Снились ему сегодня трое, разные, и не одновременно, а один за другим. Сначала молодой мужчина в голубом хитоне — смуглый, длиннопрядый, с неряшливой русой бороденкой, — грустно и ласково взирал ясными серо-небесными глазами из-за тюремной решетки. Он не просил: «Освободи меня», но сердце плакало, и надрывалось, и стремилось прочь — за ключом в неизвестно чьем кармане. Но ключ не нашелся, и узник исчез вместе с темным своим казематом. Потом тощий, оборванный, желтолицый юноша с темным взором, не чародейским, но больным, горько плакал, сидя посреди серой улицы и обнимая издыхающую лошаденку; подле колен его лежал окровавленный топор. Он не просил: «Утешь меня», но ему, горемыке, хотелось отдать карманный молитвослов с перламутровым обрезом, тот, который принес на день ангела сестрицын кавалер. Но книжицы не было, и юноша пропал со своей улицей, и лошаденкой, и топором. И наконец величественный, прекрасный, посеребренный сединой и страданием мужчина лежал в изодранном зелено-золотом мундире, на окровавленной подушке, и сомкнуты были его тяжелые веки, и сложены на груди ухоженные ладони. Дышал он хрипло, со свистом и страшным бульканьем, потом и вовсе перестал. Ног ниже колен у него не было — сплошь ошметки, осколки, рванье.
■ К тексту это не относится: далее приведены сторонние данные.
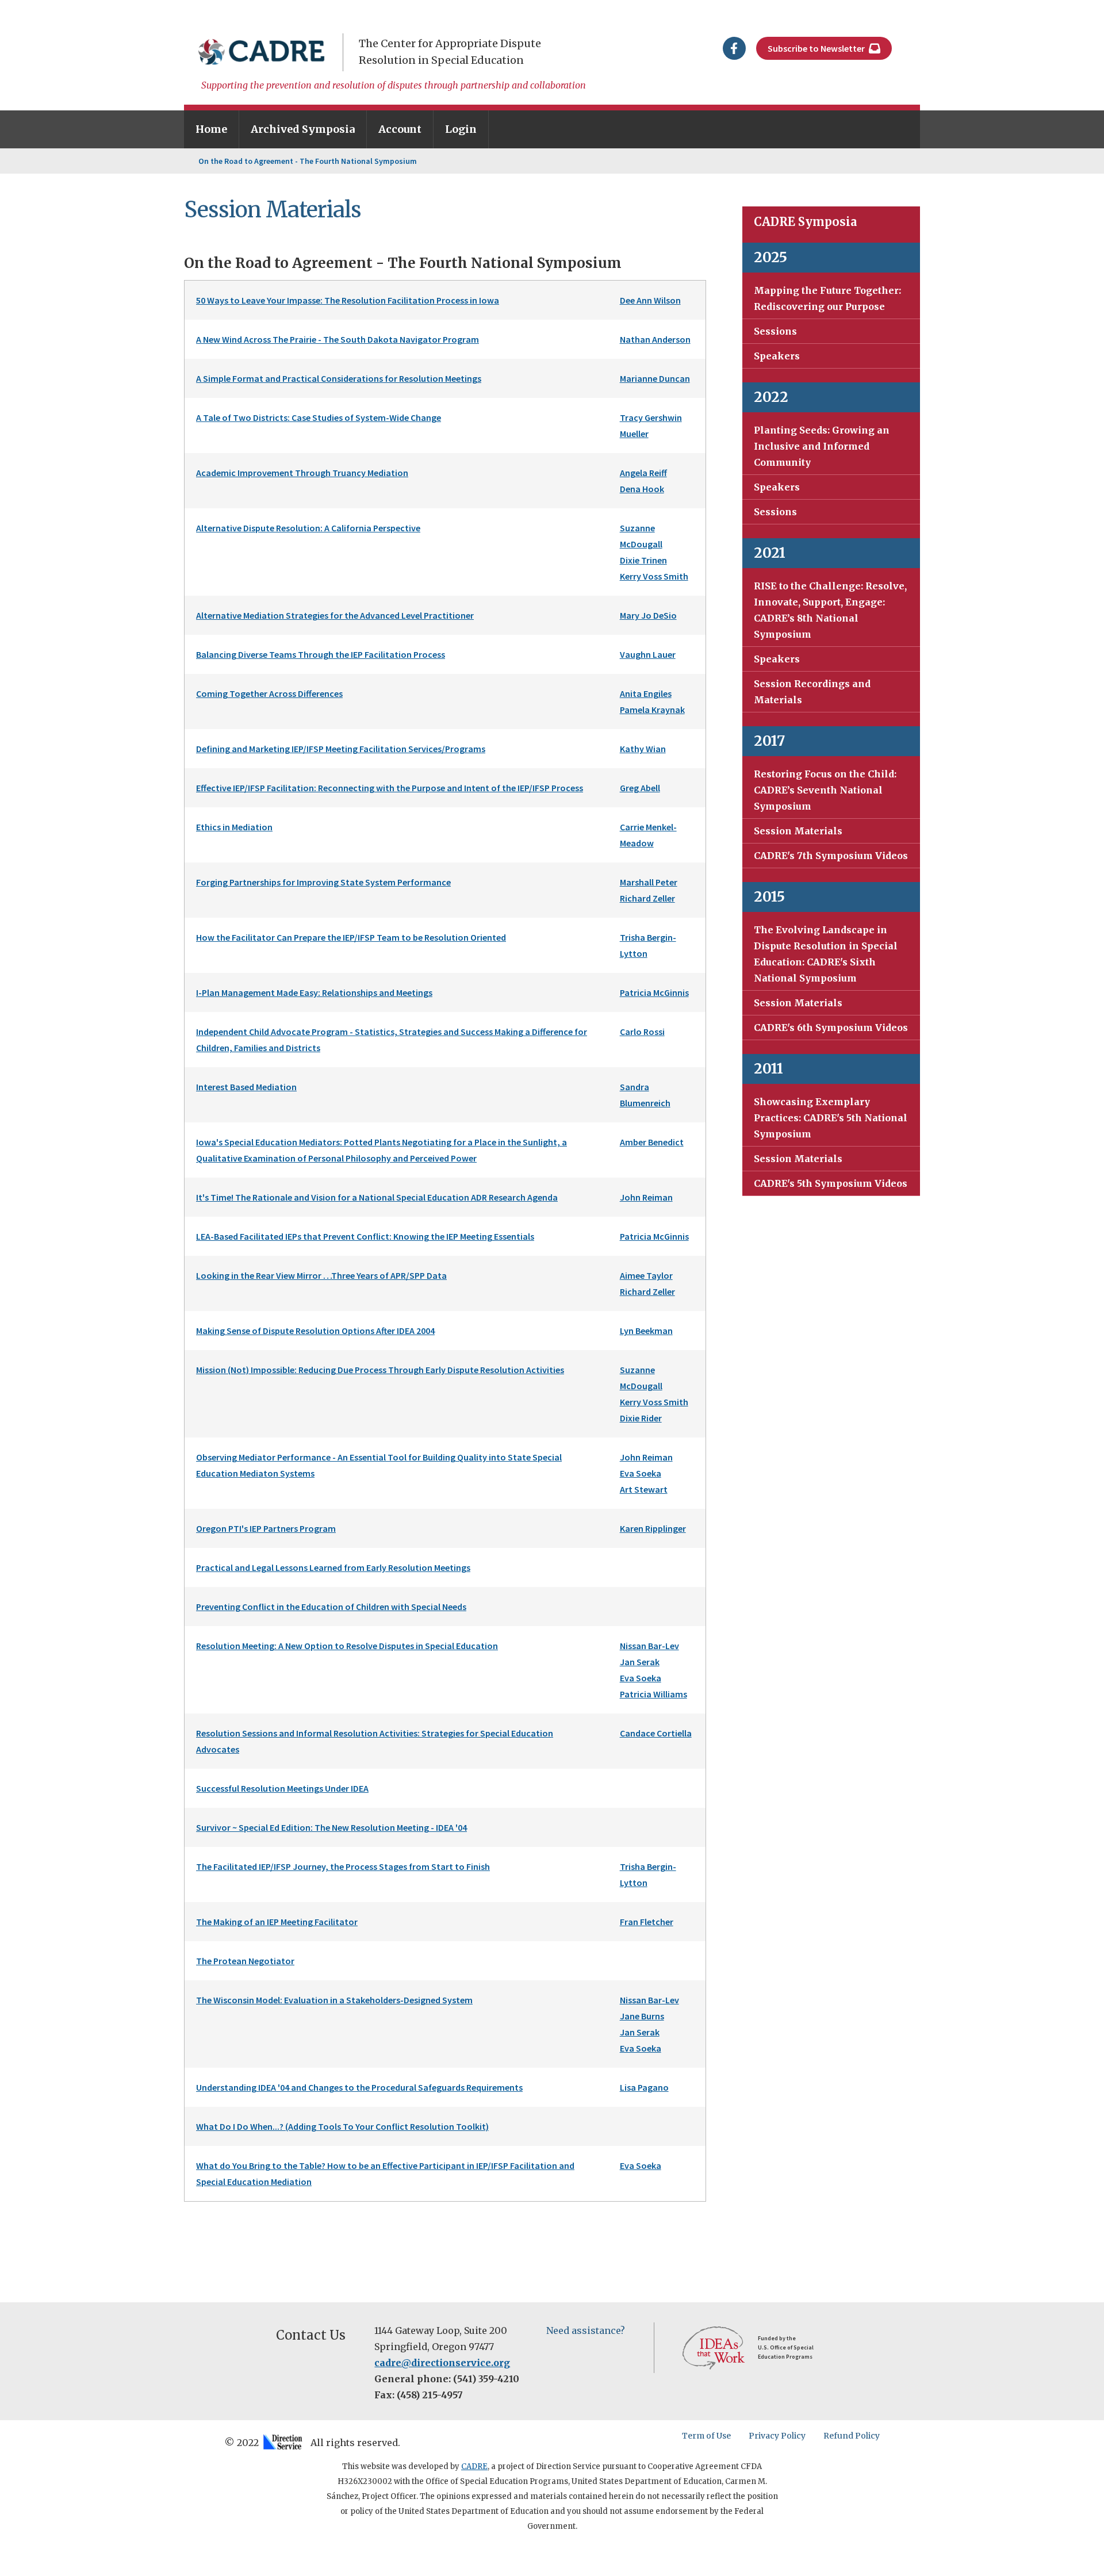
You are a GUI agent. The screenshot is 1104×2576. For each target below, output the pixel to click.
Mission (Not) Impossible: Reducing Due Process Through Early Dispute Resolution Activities (380, 1369)
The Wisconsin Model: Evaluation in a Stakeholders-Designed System (334, 2000)
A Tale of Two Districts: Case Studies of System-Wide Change (318, 417)
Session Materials (798, 831)
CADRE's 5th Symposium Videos (830, 1183)
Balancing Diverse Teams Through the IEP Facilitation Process (320, 654)
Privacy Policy (777, 2436)
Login (461, 129)
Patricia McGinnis (654, 992)
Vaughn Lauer (648, 654)
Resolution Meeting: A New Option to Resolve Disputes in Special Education (347, 1645)
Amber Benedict (652, 1142)
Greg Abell (640, 787)
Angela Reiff (643, 472)
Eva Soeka (640, 1473)
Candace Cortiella (656, 1733)
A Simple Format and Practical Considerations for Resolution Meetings (338, 378)
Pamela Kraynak (652, 709)
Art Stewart (644, 1489)
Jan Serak (640, 1661)
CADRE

Он не просил: «Воскреси меня», но сами хлынули из глаз горячие слезы, и захотелось упасть рядом, и лепетать заплетающимся языком: «Вернись, вернись!»… но залепетать не вышло, и мертвеца скрыло дымчатое марево тумана, и оборвался сон.
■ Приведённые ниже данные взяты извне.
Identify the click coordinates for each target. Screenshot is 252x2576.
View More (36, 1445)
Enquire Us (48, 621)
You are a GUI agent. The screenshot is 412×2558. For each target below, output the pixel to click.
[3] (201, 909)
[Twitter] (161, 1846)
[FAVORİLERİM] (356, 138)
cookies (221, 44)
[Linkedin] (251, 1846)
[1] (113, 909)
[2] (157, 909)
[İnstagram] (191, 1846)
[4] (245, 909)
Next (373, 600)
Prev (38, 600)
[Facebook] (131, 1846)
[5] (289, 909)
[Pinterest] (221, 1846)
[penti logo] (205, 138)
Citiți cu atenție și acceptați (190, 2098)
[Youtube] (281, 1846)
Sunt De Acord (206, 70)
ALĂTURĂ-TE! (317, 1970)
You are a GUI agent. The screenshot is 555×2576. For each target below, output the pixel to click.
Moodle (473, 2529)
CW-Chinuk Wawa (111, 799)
Не раз он слышал эту песню: прицепилась к Москве хуже репьев, пели ее на улицах все, кому не лень. Но впервые он, стыдясь своего невежества, спросил осторожно у сестрицы, что такое скетинг-ринг, где это, что там делают. Она прервалась, вздохнула тихонько и ответила:
— Там богатые господа катаются на коньках с колесиками, быстро-быстро.
— Как на рысаках? Так, что ветер в ушах? — удивился он.
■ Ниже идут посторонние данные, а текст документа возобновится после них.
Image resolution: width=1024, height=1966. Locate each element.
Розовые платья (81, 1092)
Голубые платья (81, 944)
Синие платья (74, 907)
— Быстрее даже. И музыка там, и сладкую воду подают.
Он затрепетал; готов был уже выпалить, как это здорово — коньки с колесиками и сладкая вода, и вот бы ему тоже побывать там и попробовать, и хорошо бы с сестрицей, вместе, за руку… Но слова «богатые господа» предостерегающе зашипели на него, как сердитые гуси из крестьянской подворотни: «Не с-смей, не с-смей ее печалить, не с-смей напоминать». И он просто кивнул, пробормотал так же тихо: «Здорово как…» — и покорно сел попрямее, чтобы сестрица могла расчесать его подсохшие локоны.
— Мне бы уйти, светик мой, — сказала она, орудуя уже деревянным гребешком с выжженными рябиновыми ягодами. — Ждут меня, вчера-то не свиделись…
Он предчувствовал, что она это скажет, поэтому оказался готов. Как ее не понять? Ответил быстро, шутливо, чтобы спрятать обиду и печаль:
— Ходил к ней кудрявый пору-учик в нарядном и светлом пальто-о… — И сестрица, конечно же, дернула его за прядь, но затем продолжила причесывать медленно, бережно, склоняясь иногда, чтобы поцеловать то в щеку, то в ухо, горячо и благодарно.
— Я вернусь, — как заклинание, повторяла она. — Обязательно вернусь, скоро-скоро, принесу тебе что-нибудь…
Он молчал или отвечал невпопад: снова думал о сне, о троих. Жалко ему их было очень, пусть и не существовало никого, лишь вымыслы. Различимые такие, живые были у них лица; понятная такая, настоящая боль. Вот бы поговорить хоть с одним, с любым. Наверное, и они бы его поняли, и пожалели бы, а может, даже бы и спасли. Хотя, может, наоборот, нахмурились бы с усталым пренебрежением: «От чего спасать тебя? От розового мыла? От белой рубашки? Что тебе не живется, раз все не просто так и не навсегда?» А он потупил бы глаза и, наверное, покраснел бы от стыда, потому что сам не знал ответа, ничего не знал, а думать много было страшно. Одно понимал: скорее бы снова вечер. Скорее бы помыться уже целиком. Оттереться простым дегтярным мылом от розового запаха. Тем самым, которое для мертвецов. Смог бы он все это сказать троим из сна? Может быть. А они бы…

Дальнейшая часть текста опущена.